DIRECTIONS FOR THIS TASK »
The data below holds a line containing "Task: Open the KnowledgeBase help icon" and a line containing "The height and width of the screenshot is (704, 1024)."; please quote exactly those two lines and every line between them, and nothing else.

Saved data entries
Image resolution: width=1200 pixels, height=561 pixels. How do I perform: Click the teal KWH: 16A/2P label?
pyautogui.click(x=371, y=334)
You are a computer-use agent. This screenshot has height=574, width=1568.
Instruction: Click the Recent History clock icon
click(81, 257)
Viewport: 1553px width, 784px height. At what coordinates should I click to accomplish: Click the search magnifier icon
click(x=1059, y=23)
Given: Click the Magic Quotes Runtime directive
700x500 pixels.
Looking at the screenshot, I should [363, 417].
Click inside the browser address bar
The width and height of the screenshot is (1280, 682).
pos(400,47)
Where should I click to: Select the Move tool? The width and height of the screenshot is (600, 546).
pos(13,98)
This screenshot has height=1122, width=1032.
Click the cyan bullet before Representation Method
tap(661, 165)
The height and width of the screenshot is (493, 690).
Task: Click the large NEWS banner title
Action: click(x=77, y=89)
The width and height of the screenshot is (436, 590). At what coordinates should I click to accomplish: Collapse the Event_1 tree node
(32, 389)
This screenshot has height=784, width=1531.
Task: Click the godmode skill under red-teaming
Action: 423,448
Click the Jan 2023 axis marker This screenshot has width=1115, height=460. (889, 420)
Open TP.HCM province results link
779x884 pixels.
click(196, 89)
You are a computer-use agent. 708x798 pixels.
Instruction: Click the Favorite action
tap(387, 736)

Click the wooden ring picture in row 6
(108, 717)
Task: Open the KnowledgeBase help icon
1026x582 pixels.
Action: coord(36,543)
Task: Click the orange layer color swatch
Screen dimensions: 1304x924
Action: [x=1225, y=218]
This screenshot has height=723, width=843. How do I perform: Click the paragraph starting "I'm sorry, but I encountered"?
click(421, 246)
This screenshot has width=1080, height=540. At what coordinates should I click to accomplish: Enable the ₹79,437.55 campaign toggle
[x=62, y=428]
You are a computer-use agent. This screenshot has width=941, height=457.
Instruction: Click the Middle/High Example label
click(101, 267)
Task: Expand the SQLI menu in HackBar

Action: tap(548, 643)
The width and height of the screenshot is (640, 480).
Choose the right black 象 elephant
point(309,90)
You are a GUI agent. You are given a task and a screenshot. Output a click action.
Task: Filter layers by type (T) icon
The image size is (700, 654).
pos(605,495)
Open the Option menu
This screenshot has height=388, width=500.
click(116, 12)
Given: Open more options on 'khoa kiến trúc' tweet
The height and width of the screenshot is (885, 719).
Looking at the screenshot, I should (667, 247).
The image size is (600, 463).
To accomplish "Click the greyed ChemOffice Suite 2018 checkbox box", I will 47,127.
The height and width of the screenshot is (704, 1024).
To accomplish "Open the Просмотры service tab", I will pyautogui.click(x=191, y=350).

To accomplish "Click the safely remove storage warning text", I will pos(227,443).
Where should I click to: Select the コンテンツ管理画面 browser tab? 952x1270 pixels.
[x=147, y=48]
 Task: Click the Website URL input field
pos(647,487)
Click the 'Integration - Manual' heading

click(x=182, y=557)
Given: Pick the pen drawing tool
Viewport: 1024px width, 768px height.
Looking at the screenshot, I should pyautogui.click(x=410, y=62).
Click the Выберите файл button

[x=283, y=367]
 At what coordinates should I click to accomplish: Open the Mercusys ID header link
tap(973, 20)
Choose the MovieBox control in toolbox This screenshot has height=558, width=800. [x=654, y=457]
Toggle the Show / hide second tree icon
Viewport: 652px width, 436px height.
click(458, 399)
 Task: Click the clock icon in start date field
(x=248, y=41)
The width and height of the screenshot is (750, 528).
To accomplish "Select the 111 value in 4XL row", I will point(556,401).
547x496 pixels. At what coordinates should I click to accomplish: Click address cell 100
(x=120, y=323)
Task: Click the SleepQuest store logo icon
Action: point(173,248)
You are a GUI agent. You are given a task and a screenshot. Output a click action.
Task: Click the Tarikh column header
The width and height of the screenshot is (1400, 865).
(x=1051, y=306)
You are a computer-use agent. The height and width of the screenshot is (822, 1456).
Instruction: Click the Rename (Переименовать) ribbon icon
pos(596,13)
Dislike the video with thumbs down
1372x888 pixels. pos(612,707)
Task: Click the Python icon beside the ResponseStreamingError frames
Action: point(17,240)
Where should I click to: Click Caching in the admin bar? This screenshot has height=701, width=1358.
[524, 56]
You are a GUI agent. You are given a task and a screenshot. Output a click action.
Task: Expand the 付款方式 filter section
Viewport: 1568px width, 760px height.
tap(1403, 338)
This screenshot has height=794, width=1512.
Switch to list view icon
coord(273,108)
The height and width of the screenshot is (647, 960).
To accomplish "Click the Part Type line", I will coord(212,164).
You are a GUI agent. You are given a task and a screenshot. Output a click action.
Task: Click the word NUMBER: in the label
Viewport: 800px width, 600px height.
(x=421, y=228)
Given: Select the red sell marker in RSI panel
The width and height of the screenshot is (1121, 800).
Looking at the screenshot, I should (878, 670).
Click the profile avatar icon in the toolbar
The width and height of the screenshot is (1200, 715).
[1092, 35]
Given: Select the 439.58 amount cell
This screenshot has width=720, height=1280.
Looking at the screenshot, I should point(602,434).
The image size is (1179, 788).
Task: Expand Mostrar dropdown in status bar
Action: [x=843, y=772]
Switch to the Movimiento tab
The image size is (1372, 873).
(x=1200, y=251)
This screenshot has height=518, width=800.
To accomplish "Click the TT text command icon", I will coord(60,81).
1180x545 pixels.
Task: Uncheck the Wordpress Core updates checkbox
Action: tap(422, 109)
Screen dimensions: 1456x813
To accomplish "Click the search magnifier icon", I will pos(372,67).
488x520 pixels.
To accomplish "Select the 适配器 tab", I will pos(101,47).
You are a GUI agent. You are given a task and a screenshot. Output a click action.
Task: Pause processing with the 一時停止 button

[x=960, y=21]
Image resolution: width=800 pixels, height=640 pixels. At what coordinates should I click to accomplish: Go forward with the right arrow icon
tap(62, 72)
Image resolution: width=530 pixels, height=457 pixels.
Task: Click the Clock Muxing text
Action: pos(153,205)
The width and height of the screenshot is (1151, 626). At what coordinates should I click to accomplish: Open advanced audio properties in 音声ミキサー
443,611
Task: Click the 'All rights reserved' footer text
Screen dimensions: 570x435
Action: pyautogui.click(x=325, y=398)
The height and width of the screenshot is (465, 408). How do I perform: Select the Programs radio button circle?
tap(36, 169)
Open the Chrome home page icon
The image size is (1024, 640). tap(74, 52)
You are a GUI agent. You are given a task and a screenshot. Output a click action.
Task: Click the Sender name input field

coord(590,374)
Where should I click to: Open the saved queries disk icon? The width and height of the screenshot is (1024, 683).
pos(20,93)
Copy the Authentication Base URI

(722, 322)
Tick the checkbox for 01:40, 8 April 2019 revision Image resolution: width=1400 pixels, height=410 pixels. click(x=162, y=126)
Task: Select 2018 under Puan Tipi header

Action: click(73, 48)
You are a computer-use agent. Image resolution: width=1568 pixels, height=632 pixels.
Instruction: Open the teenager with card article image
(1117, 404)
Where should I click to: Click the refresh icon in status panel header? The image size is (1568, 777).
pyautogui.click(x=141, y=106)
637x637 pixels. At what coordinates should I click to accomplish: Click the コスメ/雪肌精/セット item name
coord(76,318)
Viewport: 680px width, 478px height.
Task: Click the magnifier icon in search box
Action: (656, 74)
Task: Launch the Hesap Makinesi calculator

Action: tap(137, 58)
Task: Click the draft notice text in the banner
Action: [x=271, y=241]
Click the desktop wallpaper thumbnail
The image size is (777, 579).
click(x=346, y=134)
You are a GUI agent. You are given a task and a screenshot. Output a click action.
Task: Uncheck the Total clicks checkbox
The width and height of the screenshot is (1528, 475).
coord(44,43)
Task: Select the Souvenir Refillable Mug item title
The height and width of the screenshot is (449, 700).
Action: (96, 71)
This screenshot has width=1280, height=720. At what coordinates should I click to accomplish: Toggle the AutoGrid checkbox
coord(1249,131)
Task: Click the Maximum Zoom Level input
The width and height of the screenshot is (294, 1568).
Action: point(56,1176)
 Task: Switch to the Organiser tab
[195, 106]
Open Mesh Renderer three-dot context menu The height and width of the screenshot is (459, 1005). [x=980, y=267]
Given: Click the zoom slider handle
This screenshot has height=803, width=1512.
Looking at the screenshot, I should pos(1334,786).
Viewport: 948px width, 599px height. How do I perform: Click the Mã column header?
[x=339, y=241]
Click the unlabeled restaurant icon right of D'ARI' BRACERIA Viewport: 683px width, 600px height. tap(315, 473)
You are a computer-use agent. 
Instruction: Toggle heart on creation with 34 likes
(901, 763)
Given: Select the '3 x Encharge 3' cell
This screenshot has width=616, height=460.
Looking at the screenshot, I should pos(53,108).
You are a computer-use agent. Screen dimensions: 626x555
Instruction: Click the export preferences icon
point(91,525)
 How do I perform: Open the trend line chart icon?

RESPONSE FOR THIS EXERCISE »
Task: Open the KnowledgeBase help icon
1026x582 pixels.
Action: coord(36,543)
Task: Click the orange layer color swatch
Screen dimensions: 1304x924
Action: [x=1225, y=218]
This screenshot has height=723, width=843. How do I perform: Click the paragraph starting "I'm sorry, but I encountered"?
click(421, 246)
This screenshot has width=1080, height=540. At what coordinates should I click to accomplish: Enable the ₹79,437.55 campaign toggle
[x=62, y=428]
You are a computer-use agent. This screenshot has width=941, height=457.
Instruction: Click the Middle/High Example label
click(101, 267)
Task: Expand the SQLI menu in HackBar

Action: tap(548, 643)
The width and height of the screenshot is (640, 480).
Choose the right black 象 elephant
point(309,90)
You are a GUI agent. You are given a task and a screenshot. Output a click action.
Task: Filter layers by type (T) icon
The image size is (700, 654).
pos(605,495)
Open the Option menu
This screenshot has height=388, width=500.
click(116, 12)
Given: Open more options on 'khoa kiến trúc' tweet
The height and width of the screenshot is (885, 719).
Looking at the screenshot, I should (667, 247).
The image size is (600, 463).
To accomplish "Click the greyed ChemOffice Suite 2018 checkbox box", I will 47,127.
The height and width of the screenshot is (704, 1024).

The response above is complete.